The bottom line is that you should never write an Elapsed event handler that assumes that code elsewhere that has executed with the intent of stopping the timer, will necessarily be guaranteed to prevent the event handler from executing. If the handler has some sort of dependency on state elsewhere in the program, then synchronization and signaling of changes in that dependency must be handled independently of the timer object itself. You cannot rely on the timer object to successfully prevent execution of a handler. Once you've subscribed and started the timer, it is always possible that the event handler might execute and your handler needs to be prepared for that possibility.


For what it's worth, here's a non-reliable way to demonstrate the out-of-order Elapsed event that uses near-exhaustion of the thread pool to accomplish the effect:

int regular, iocp;
int started = 0;

void Started()
{
    started++;
    WriteLine($"started: {started}");
}

ThreadPool.GetMinThreads(out regular, out iocp);

WriteLine($"regular: {regular}, iocp: {iocp}");

regular -= 1;

CountdownEvent countdown = new CountdownEvent(regular);

while (regular-- > 0)
{
    ThreadPool.QueueUserWorkItem(_ => { Started(); Thread.Sleep(1000); countdown.Signal(); });
}

Timer timer = new Timer(100);

timer.Elapsed += (sender, e) => WriteLine("Elapsed event raised");
WriteLine("Starting timer...");
timer.Start();
Thread.Sleep(100);
WriteLine("Disposing timer...");
timer.Dispose();

WriteLine("Workers queued...waiting");
countdown.Wait();
WriteLine("Workers done!");

When I run this code, more often than not the Elapsed handler is in fact invoked and, when it does, that happens after the timer is disposed.

Interestingly, I find this only happens when I almost exhaust the thread pool. Ie there is still a thread waiting in the pool ready for the timer object, but the other threads are also kept busy. If I don't queue any other workers, or if I completely exhaust the thread pool, then by the time the timer gets to the point of its worker running, the timer has been disposed and it suppresses raising the Elapsed event.

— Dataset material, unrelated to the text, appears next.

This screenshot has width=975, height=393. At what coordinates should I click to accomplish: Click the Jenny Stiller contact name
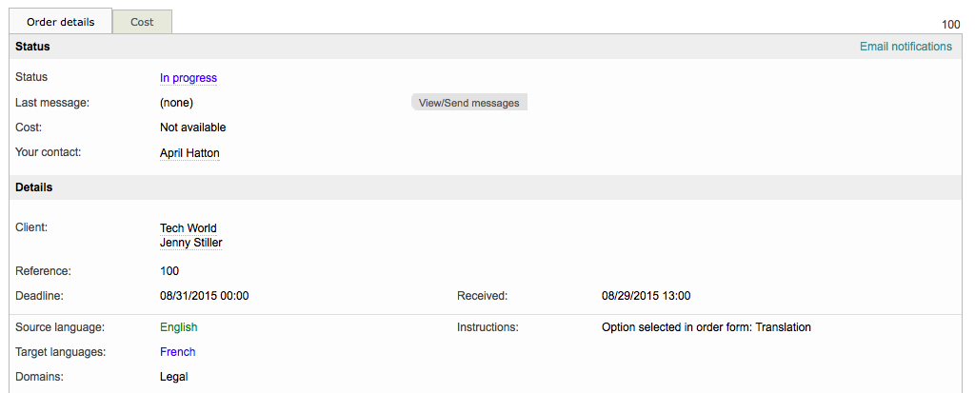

It's clear why completely exhausting the thread pool causes this. Less clear is why it's required to nearly-exhaust the thread pool to see the effect. I believe (but haven't proven) that it's because doing so ensures the CPU cores are kept busy (including the main thread that's also running), allowing the OS thread scheduler to get just enough behind on running the threads that the timer worker gets preempted at just the right time.

This isn't 100% reliable, but in my own tests it does demonstrate the behavior more than 50% of the time.